La Communauté économique des États de l’Afrique de l’Ouest (CEDEAO) a renforcé sa vigilance sur la situation politique en Guinée. Lors d’une réunion stratégique tenue dans un complexe hôtelier de la capitale, le chef de la mission d’observation, le Dr Abdoulie Janneh, a souligné la gravité de la période et la responsabilité de l’organisation dans la préservation de la stabilité régionale.
Dans un contexte ouest-africain marqué par de multiples turbulences politiques et institutionnelles, le diplomate gambien a lancé un appel à la vigilance. Selon lui, la stabilité de la région est aujourd’hui menacée de désintégration et la réussite de ces élections constitue un enjeu crucial pour le maintien de l’unité et de la démocratie dans la sous-région.

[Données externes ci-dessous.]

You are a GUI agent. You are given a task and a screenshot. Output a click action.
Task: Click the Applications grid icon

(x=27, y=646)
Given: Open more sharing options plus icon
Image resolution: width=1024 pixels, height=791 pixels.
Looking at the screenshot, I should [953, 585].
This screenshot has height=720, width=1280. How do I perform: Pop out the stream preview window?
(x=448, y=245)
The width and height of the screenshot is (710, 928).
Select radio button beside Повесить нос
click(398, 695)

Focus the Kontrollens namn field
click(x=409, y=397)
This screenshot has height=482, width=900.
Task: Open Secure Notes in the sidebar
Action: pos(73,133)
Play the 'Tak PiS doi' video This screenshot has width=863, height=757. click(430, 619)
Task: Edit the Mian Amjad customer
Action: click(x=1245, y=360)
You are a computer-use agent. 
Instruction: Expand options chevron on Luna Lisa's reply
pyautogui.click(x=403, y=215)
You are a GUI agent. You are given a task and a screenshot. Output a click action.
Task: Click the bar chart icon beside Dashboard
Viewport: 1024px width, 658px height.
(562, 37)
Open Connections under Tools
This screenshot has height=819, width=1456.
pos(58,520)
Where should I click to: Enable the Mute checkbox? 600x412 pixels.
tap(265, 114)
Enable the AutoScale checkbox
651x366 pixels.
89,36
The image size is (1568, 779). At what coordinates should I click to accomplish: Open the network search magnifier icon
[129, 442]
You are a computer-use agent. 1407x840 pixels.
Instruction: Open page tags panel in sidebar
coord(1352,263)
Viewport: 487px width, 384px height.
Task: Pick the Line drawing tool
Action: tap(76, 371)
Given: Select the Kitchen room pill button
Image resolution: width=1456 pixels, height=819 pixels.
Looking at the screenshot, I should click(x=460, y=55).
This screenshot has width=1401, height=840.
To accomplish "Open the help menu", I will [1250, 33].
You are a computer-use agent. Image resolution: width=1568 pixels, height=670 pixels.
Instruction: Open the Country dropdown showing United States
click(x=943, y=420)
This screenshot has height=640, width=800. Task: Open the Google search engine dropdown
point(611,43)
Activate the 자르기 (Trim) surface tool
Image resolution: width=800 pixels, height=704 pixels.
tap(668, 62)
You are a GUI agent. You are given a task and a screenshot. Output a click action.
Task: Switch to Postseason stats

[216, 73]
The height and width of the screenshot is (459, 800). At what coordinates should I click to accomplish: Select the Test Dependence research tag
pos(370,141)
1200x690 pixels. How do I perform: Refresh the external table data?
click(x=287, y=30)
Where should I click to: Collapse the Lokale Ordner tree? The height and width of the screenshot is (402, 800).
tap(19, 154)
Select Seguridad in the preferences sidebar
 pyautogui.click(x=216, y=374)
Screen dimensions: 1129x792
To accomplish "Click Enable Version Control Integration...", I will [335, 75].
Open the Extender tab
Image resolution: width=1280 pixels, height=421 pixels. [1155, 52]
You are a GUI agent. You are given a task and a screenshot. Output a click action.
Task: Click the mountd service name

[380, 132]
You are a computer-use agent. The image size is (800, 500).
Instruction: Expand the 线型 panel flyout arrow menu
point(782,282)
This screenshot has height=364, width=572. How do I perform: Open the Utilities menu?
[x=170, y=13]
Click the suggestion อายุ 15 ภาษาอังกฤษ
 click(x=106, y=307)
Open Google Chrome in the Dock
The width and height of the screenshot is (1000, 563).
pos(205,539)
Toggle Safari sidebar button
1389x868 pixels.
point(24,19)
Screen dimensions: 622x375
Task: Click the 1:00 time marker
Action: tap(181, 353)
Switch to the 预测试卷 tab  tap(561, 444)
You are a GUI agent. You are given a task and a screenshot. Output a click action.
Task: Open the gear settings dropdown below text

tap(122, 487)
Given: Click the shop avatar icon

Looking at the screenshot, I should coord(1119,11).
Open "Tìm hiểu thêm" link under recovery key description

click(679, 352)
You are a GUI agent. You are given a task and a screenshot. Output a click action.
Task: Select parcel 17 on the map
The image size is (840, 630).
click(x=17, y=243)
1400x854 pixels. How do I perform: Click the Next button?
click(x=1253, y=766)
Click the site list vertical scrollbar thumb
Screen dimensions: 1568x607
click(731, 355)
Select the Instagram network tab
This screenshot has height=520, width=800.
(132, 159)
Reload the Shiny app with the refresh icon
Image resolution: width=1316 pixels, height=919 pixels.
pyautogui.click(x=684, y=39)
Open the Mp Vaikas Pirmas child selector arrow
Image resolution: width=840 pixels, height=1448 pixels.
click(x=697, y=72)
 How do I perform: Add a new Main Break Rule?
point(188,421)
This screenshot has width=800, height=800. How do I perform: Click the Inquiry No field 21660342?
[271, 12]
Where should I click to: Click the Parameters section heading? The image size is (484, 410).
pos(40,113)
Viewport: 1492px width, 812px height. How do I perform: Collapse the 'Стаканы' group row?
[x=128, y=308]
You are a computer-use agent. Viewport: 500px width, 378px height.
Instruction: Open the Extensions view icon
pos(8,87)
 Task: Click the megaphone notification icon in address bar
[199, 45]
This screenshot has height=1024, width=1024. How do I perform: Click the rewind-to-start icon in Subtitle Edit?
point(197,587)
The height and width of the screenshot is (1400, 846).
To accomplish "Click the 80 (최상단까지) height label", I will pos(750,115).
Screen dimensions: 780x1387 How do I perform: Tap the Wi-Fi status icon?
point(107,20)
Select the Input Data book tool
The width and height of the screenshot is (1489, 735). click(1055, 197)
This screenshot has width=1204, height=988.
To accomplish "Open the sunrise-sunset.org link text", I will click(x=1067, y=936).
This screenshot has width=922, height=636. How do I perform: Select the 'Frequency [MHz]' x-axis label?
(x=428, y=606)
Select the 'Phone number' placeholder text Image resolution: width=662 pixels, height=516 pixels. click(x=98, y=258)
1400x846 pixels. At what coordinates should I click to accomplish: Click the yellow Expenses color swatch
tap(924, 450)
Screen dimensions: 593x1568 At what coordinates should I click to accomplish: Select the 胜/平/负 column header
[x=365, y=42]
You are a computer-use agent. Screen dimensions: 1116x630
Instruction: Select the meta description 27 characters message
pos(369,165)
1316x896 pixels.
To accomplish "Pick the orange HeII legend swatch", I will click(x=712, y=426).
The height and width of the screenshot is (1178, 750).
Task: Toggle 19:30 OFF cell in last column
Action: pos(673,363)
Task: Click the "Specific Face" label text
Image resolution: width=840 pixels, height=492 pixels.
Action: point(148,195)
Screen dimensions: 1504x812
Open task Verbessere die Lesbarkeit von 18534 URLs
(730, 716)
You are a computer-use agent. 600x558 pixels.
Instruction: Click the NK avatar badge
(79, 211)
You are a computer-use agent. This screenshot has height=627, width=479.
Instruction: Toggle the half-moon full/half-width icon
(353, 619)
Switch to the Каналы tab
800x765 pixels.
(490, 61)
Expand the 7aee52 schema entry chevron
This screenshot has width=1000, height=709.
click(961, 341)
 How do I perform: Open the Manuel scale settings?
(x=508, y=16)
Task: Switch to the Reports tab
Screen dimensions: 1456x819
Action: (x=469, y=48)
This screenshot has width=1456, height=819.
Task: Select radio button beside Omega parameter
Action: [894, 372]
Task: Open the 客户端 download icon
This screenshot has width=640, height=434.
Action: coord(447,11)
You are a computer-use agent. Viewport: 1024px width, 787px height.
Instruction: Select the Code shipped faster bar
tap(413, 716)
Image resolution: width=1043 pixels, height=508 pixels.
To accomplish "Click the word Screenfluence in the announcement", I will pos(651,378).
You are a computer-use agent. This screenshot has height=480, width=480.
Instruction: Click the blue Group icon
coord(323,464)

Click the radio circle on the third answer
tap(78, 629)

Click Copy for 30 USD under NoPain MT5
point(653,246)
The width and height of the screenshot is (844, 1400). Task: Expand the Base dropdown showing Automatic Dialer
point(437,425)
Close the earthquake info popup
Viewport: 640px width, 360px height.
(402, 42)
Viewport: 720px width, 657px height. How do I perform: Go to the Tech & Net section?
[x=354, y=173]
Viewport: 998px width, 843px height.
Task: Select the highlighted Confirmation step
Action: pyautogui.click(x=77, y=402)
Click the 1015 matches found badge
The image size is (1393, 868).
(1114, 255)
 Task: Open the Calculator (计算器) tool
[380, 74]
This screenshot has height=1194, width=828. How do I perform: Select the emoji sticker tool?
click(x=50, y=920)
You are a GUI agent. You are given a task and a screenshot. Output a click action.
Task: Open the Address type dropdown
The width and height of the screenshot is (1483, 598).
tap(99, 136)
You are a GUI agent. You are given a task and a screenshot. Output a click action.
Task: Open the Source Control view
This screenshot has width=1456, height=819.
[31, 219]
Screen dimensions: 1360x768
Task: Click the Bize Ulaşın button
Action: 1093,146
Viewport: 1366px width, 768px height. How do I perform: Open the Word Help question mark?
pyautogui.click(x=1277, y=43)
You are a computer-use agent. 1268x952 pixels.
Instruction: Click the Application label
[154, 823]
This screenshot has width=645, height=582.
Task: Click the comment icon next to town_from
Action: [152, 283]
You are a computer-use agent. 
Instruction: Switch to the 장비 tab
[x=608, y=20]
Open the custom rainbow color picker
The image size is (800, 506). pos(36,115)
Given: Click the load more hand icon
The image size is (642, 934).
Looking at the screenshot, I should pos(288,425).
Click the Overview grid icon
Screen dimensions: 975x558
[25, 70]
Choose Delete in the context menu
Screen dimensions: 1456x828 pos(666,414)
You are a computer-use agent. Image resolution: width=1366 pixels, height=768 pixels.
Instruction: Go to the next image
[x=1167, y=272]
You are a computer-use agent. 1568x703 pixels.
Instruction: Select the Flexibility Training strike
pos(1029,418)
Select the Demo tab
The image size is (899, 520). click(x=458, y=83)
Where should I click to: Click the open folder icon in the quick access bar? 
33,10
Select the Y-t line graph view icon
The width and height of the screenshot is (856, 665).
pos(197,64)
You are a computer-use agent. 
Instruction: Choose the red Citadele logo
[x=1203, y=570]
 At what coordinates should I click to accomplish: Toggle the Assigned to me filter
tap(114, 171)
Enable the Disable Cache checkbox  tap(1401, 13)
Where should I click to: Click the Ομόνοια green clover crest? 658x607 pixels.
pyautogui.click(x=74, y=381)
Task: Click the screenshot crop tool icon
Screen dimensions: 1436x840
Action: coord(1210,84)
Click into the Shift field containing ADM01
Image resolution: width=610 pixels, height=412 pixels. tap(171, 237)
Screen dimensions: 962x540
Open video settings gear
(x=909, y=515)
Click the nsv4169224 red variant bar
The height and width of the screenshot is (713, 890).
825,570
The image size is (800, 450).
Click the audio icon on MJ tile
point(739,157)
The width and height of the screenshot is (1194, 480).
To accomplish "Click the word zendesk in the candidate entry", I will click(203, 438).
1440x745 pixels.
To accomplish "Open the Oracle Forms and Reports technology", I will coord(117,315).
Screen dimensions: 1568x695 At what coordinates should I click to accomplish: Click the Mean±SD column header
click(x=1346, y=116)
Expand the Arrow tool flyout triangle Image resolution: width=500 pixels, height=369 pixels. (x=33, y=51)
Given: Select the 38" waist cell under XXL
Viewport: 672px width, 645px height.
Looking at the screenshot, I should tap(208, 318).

Le Dr Janneh a insisté sur le fait que la crédibilité de l’élection ne saurait être considérée comme une formalité. Elle constitue, au contraire, un levier essentiel pour confirmer le statut démocratique de la Guinée et pour éviter une crise institutionnelle pouvant entraîner un effritement régional.
La mission d’observation de la CEDEAO a rappelé que l’organisation ne saurait accorder de « chèque en blanc » aux autorités guinéennes si celles-ci ne respectent pas strictement les normes de retour à l’ordre constitutionnel. La pleine réintégration du pays dans le cadre institutionnel de la communauté dépendra de la transparence du processus électoral et du respect des règles démocratiques.
Responsabilisant ses équipes déployées sur tout le territoire guinéen, le chef de mission a souligné que l’objectivité de leurs rapports serait déterminante. Les décisions de la CEDEAO, a-t-il précisé, dépendront exclusivement de l’analyse des faits constatés sur le terrain.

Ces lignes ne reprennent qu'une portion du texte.